Saturday, January 17, 2009
Evening Attire: Working Class Hero
Saratoga Springs, NY, January 16, 2009--His biggest win might have come in the Jockey Club Gold Cup of 2002, and his last victory in the mile and a half Greenwood Cup at Philadelphia Park in record time, but if Evening Attire ever had to report to work daily like many of us do, he would surely arrive carrying a lunch bucket.
No modern fancy-pants of a race horse would ever think about getting the job done at age 10; he would have been retired and munching on alfalfa a long time ago. But not Evening Attire.
Actually, the old man tried retiring once before, but his A-type personality wouldn’t allow it. In fact, if he didn’t get back to work he probably would have hurt himself trying to stay active. Ultimately, a suspensory injury would force him to the sidelines late last year.
The only thing fancy about Evening Attire--a name that would belie his work ethic--was his favorite track, Saratoga. From the rear window of his stall, the son of Black Tie Affair would watch the races, the crowd noise stirring up all his pent up adrenaline.
But when he did get to run he never failed to fire his best shot.
He won a race at all three New York tracks, a total of 15 wins in all, nine of them stakes, including the Queens County Handicap and Saratoga Breeders’ Cup Handicap, twice.
Evening Attire earned his $2.9 million the old fashioned way; finishing on the board in a dozen more added-money events.
This is only fitting for a horse that lived and thrived in a racetrack working family environment.
Evening Attire was bred by Hall of Fame trainer Tommy Kelly, who bought his mother, Concolour, at auction, and was trained by Kelly’s two sons, first Tim, then Pat, whose wife, Karen, exercised him occasionally.
The gelding is co-owned by Kelly’s by longtime partners and friends, Joe and Mary Grant of Boston, who, although not related by blood, probably should be.
Evening Attire was the equine pet the two families shared that happened to be a damned good race horse.
The year the dappled gray won the Jockey Club Gold Cup, the families agreed, and trainer Pat Kelly concurred, that Evening Attire had earned a trip to Arlington Park in Chicago for the Breeders’ Cup.
Following the JCGC, Mary Grant was approached by a bloodstock agent working for a sheikh and offered her more money than she probably had ever seen to sell the horse. “Evening Attire is not for sale at any price,” Grant told the agent.
Last October 25th, Evening Attire was brought to Belmont Park one last time. The visit included a final circumference of the paddock ring and culminated in a warm winner’s circle celebration before family members and a good number of the normally hardscrabble New York fans.
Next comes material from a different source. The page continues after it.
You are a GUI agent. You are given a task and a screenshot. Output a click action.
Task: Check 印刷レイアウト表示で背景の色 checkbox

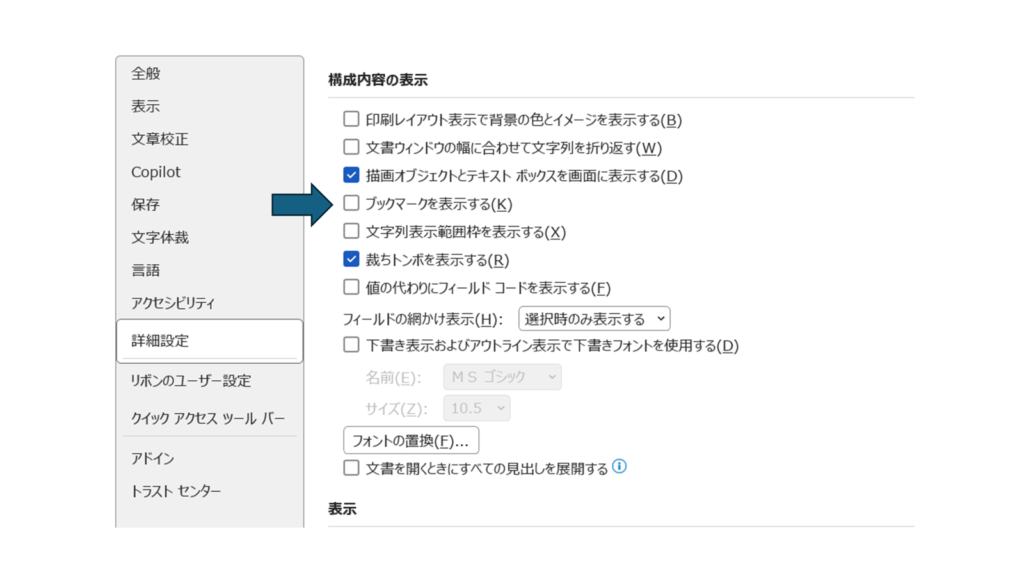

It is fitting that Evening Attire has retired to a life of leisure at Akindale Farm in upstate Pawling, New York, owned by the late horse owner and philanthropist John Hettinger.
Dedicating his life‘s mission to the abolition of horse slaughter, Hettinger dedicated his farm to the rescue, rehabilitation and retraining of retired thoroughbred racehorses.
Also fitting is that the NYRA would honor this local equine legend by renaming the Aqueduct Handicap the Evening Attire, in memory of this rare animal’s class and heart.
And what better place to do so than at Aqueduct, a workingman’s racetrack hard by Jamaica Bay in Queens, New York.
In the absence of a firm opinion in the Aqueduct feature race this afternoon, players might consider a $2 hunch play on Judiths Wild Rush.
Like Evening Attire, Judith’s Wild Rush seems to give his all every time out, he’ll be a fair price, and it would be appropriate if the 90th renewal of this newly renamed handicap were won by an eight-year-old gray horse, a grandson of Black Tie Affair.